「立命館大学がすごい」その理由とは? 最上位の大学として位置づけられる要因
志願者数を伸ばし続け、国家公務員総合職試験や公認会計士試験における合格者数でも高い実績を持つ「立命館大学」。その実力について、立命館大学客員教授の西山昭彦氏による書籍『立命館がすごい』より解説する。 【図表】立命館大学卒業生アンケート結果 ※本稿は、西山昭彦著『立命館がすごい』(PHP新書)を一部抜粋・編集したものです。
経営リソース分析
経営学の応用として、以下の6つの経営リソース、つまりヒト、モノ、カネ、時間、技術、情報について、大学生活に置き換えて考えてみた。これらが充足されているかどうかを5段階で評価した。 ①友人:出身は近畿圏外出身者が39.2%、その他が6.9%、計46.1%(在籍者ベース)。
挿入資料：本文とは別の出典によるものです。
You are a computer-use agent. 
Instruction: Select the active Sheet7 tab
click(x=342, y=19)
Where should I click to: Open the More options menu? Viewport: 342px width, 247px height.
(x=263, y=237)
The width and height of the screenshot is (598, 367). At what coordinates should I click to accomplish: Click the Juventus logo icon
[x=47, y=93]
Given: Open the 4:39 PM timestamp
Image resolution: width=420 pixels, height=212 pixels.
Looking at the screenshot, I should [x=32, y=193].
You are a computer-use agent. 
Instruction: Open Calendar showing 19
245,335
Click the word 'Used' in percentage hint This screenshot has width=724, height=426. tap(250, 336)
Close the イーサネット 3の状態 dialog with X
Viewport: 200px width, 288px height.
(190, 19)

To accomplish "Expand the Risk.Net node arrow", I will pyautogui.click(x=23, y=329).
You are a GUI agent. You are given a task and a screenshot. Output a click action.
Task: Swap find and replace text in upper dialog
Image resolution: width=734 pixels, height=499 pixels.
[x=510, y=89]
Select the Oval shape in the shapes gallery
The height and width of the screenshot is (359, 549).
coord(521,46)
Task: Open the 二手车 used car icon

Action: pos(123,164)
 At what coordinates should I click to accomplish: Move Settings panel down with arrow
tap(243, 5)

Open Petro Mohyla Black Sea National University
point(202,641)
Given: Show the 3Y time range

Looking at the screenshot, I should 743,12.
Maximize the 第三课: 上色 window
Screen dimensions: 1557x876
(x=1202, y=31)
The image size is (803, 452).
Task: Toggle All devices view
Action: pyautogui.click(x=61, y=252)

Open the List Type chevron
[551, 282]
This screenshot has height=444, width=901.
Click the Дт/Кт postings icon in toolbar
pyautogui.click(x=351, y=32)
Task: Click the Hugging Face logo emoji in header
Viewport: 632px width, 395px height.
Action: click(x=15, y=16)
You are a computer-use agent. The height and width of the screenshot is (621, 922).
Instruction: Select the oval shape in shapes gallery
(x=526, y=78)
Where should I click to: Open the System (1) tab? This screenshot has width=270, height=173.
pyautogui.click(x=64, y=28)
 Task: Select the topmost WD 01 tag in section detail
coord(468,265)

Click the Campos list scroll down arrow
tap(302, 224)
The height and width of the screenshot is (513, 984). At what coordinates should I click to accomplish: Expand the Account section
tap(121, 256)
留学生数は全国3位で、多様な構成が維持されている。授業外のサークル活動、課外活動などが活発で、友人との交流は盛んである。 評価=5 ②大学施設:衣笠、BKCの立地場所はバスの始発駅で、衣笠には多数の路線がある。教育・研究設備は非常に整っている。地域との関係は密接で、下宿などの廉価な住環境は歴史的に充足されている。 評価=4 ③コスト:授業料は他大学並みで、生活費は、大阪、京都は高いかもしれないが、収入面でアルバイトの機会は豊富にある。 評価=4 ④時間の過ごし方:人によって違うが、通学時間は下宿が多い分、平均では短い。図書館、コモンズ(多目的スペース)、ジムなど学内で過ごす場は十分確保されている。 評価=5 ⑤授業を通じての学び、スキルの向上:学生ファーストで教育熱心な教職員が多く、学びの質は高い。授業外のセミナー等も豊富で、学びの場は十分に提供されている。 評価=5 ⑥情報:京都で得られる観光・文化情報は日本一ともいえる。東京に比べて政府、企業のリアルタイムの情報に接する機会は少ない。 評価=4 以上の評価では、立地について各1点のマイナスとしたが、これは学生時代に喧噪を離れて勉学や部活に打ち込む貴重な機会と捉えれば、プラスでもある。アメリカのキャンパスではよくあるケースである。 とはいえ、それをマイナスとしても、その他の点はいずれも満点となり、経営リソースから見た大学の評価としては最上位に位置づけられる。 余談だが、私立大学の校舎はきれいで、国立大学との対比は明らかだ。一橋大学に赴任した当初、会議で「私立に比べて、トイレが汚い。学生の満足度も低いのでは」という意見を言ったが、ある女性の教員に「国立のトイレとはこういうもの。うちはまだきれいなほう」と反論された。国立大学は、施設を作るときの予算に比べてメンテナンスの費用が少ない結果と思われる。